Python ★ 27 updated 23d ago

A lightweight open-source tool for tracking daily RSI(6) signals on a stock watchlist.

A self-hosted dashboard that tracks your stock watchlist, calculates daily RSI(6) values automatically from Yahoo Finance, and sends you a Telegram alert when any stock looks oversold.

PythonFlaskReactSQLiteDockerYahoo Finance APITelegram APIsetup: moderatecomplexity 3/5

Quant Signal Monitor is a self-hosted tool that tracks a personal watchlist of stocks and calculates a specific technical indicator called RSI(6) for each one on a daily schedule. RSI, or Relative Strength Index, is a number between 0 and 100 that traders use to judge whether a stock has been oversold (a low RSI) or overbought (a high RSI). The "6" refers to the lookback period: it calculates the indicator using the last six trading days of closing prices. The README is bilingual in English and Chinese.

The workflow is straightforward. You add stock symbols to a watchlist, and the system fetches daily closing price data automatically from Yahoo Finance, with Stooq as a fallback if Yahoo is unavailable. It then applies a mathematical smoothing method to calculate the RSI, saves a snapshot, and optionally sends you a Telegram message if any stock's RSI falls below a threshold you define. A web dashboard shows the watchlist and current RSI values in a table on desktop or cards on mobile.

The project is explicitly not an automated trading system. It is described as a monitoring and decision-support tool, intended to reduce the time spent manually checking each stock every day. It does not place orders or connect to any brokerage.
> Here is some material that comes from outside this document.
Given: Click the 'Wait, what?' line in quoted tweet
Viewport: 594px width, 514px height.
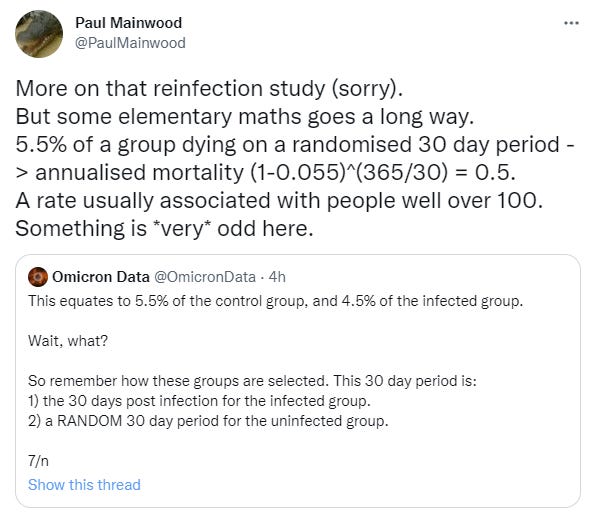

Under the hood, the backend is a Python Flask web server that uses a job queue and a single background worker so that refresh tasks never run in parallel and a failure on one stock does not block the others. Data is stored in a SQLite database. The frontend is built with React. The system can also be run with Docker. Setup involves copying an example environment file, filling in optional Telegram credentials, and starting either the backend alone or the full stack with a single Python script. The project includes separate documentation files for architecture, scheduling, the API, and deployment.